According to Bloomberg data, seven out of 17 economists are forecasting that BNM will cut OPR by 25 basis points (bps) to 1.75%, while four foreign research firms have said they expect an aggressive slash of the rate to 1.5%. The remaining six research firms are projecting BNM to maintain the OPR at 2%.
So far this year, the central bank has slashed the OPR by 100bps, with the latest cut of 50bps in May. How significant is the marginal benefit of another rate cut?
RHB Research Institute's chief Asean economist Peck Boon Soon, who believes that BNM is likely to keep the OPR for the rest of the year, commented that interest rates are already low enough in stimulating growth so the impact of another rate cut is "unlikely to be significant".
He added that anecdotal evidence suggests that the global economy, including Malaysia, has shown nascent signs of improving, especially in countries where the Covid-19 spread has been contained.
"Our analysts had done a ground check and found that economic activity has since been improving after the relaxation of the MCO (Movement Control Order).
"This, coupled with a large fiscal stimulus being undertaken by the government that would help to prop up economic activity, suggests that the current economic condition may not warrant further rate cuts by the central bank," said Peck.

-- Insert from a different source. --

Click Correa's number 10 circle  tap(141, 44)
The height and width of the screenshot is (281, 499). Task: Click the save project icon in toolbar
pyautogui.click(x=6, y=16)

Nonetheless, if there is a relapse in the global and Malaysian economic activity for the second half of 2020 due to the worsening spread of Covid-19, Peck said that scenario may prompt BNM to ease its monetary policy further to support the economy.
Likewise, OCBC Bank, in a note yesterday, wrote that BNM might opt to hold the rate now "to have a better read on economic momentum and also to preserve room to act in September closer to the end of the loans' moratorium period".
UOB Malaysia senior economist Julia Goh is holding on to her projection that the OPR will remain unchanged at 2%.
She noted that there is a possibility that BNM may opt to lower rates premised on sharper global contraction, worsening global pandemic, and the soft domestic labour market.
However, she highlighted that after three successive rate cuts, the marginal benefit of further rate cuts starts to diminish.
"Based on anecdotal feedback, business owners I have spoken with said it will not spur them to expand, and individuals to undertake any large commitments given the lingering uncertainty.
"If anything, it will help to ease the borrowing and financing repayments particularly once the loan moratorium ends," she added.
Goh believes it would be better for BNM to take a breather and save its policy space given that the uncertainty ahead remains long and windy. "We are seeing signs of recovery, slow as it may be, it's moving in the right direction. The challenge is sustaining the pace of recovery amid lingering pandemic risks," Goh said.
However, MIDF Research economist Mazlina Abdul Rahman is among those who expect BNM to decide on a 25bps rate cut, due to more headwinds on the global front.
"Another 25bps cut would indicate that economic conditions are expected to be worse than during the previous crisis," said Mazlina, adding that the research firm anticipates the economy to contract 2.1% year-on-year in 2020, versus a contraction of 1.5% in 2009.
Since the US' interest rate has been maintained at the low zero to 0.25% level, she believes BNM has ample room to go for another 25bps cut, adding that the low inflation environment would also be conducive for OPR cuts.